## Logistic Regression Using Gradient Ascent

### Import and Split Data

In [None]:
import pandas as pd
import numpy as np
import random

#Data
#https://archive.ics.uci.edu/ml/datasets/Tic-Tac-Toe+Endgame

#reading data
tictactoe_raw = pd.read_csv("tic-tac-toe.txt", sep=",")

#turning all data as categorical and numerical
for column in tictactoe_raw:
    tictactoe_raw[column] = tictactoe_raw[column].astype('category')
    tictactoe_raw[column] = tictactoe_raw[column].cat.codes
    
training_data = tictactoe_raw.sample(frac=0.5, replace=True)
test_data = tictactoe_raw.sample(frac=0.5, replace=True)

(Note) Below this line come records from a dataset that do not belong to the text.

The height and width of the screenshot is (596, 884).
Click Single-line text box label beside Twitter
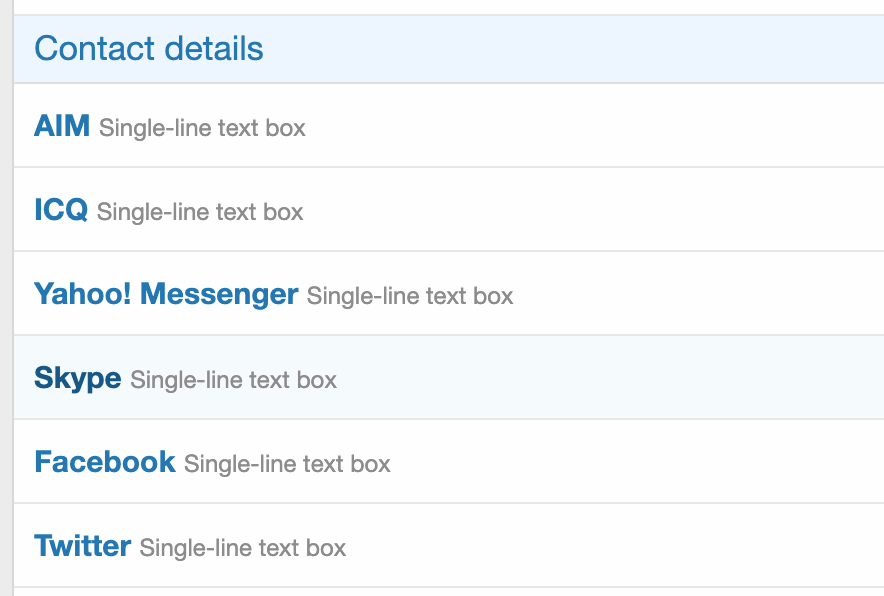[x=243, y=548]
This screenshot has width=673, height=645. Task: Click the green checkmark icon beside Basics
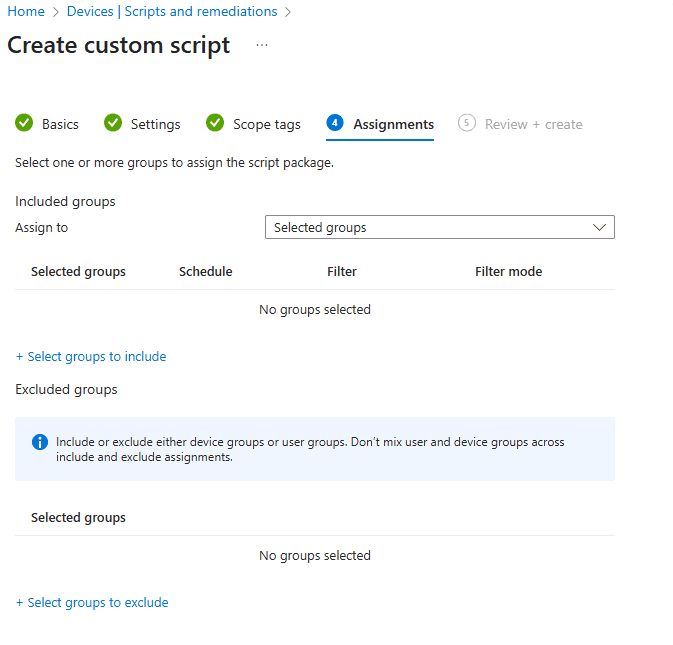point(24,123)
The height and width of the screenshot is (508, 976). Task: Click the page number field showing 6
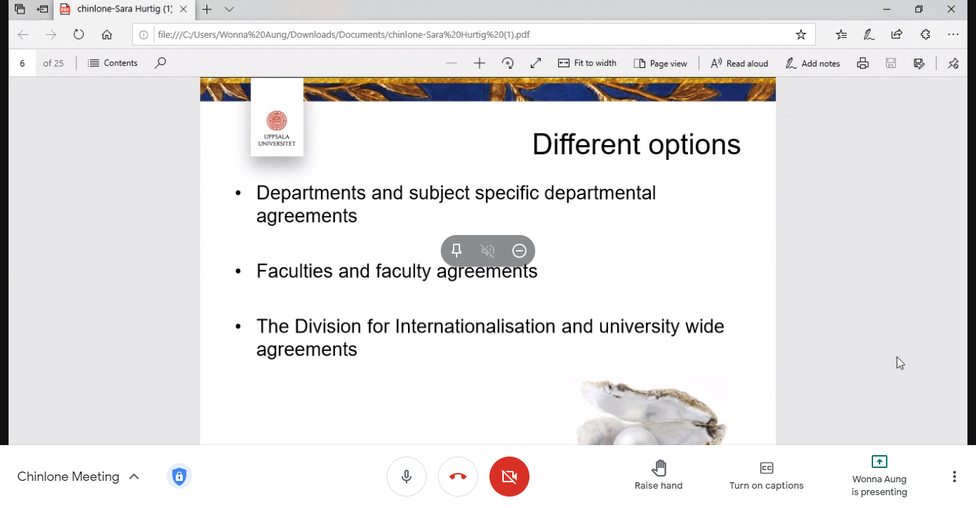click(x=22, y=63)
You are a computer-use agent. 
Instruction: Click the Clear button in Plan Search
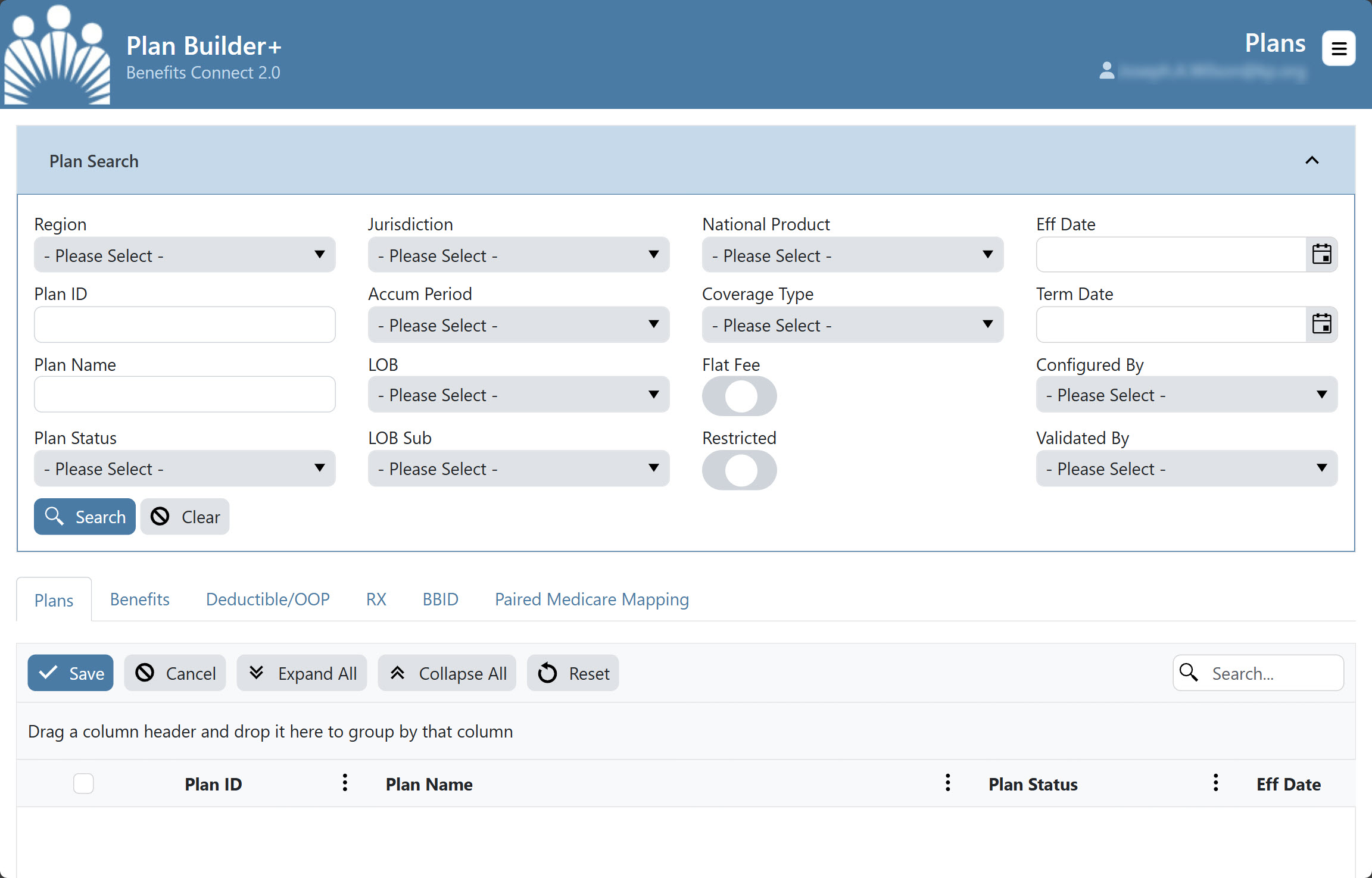pyautogui.click(x=184, y=516)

#Selecting win/lose as our Y dependent variable (as ndarray)
Y_train = training_data['class'].values

#Selecting the rest of the features for our independent X variables
X_train = training_data[['top-left-square', 'top-middle-square', 'top-right-square',
 'middle-left-square', 'middle-middle-square', 'middle-right-square',
 'bottom-left-square', 'bottom-middle-square', 'bottom-right-square']].values

#Test Data
Y_test = test_data['class'].values
X_test = test_data[['top-left-square', 'top-middle-square', 'top-right-square',
 'middle-left-square', 'middle-middle-square', 'middle-right-square',
 'bottom-left-square', 'bottom-middle-square', 'bottom-right-square']].values

### Stochastic Gradient Ascent Step

In [None]:
#Randomly generated weights for our Linear model
w = np.array([random.random() for x in range(X_train.shape[1])])
epochs = 1

#Stochastic Gradient Descent
for epoch in range(0, epochs):
    #Re-shuffling X points
    training_data = training_data.sample(frac=1, replace=False)
    Y_train = training_data['class'].values
    X_train = training_data[['top-left-square', 'top-middle-square', 'top-right-square',
 'middle-left-square', 'middle-middle-square', 'middle-right-square',
 'bottom-left-square', 'bottom-middle-square', 'bottom-right-square']].values
    eta_initial = 1.0
    s_loc = 0
    #Stochastic sample by sample iteration step
    for x_s in X_train:
        #gradient (could also use regularization or the Hessian here)
        w_error = np.dot(x_s.transpose(), Y_train[s_loc]-(1/(1+np.exp(np.dot(x_s, -w)))))
        #decreasing eta rate
        eta = eta_initial/(s_loc + 1)
        #stepping in the direction of the gradient
        w = w + eta*w_error
        #incrementing the position of the sample in order to keep track of which y-value corresponds to the X sample
        s_loc = s_loc + 1
    
print("Converged w:", w)
        

### Testing Results

In [None]:
test_predictions = []

#Sigmoid Function
test_prediction = 1/(1+np.exp(np.dot(X_test, -w)))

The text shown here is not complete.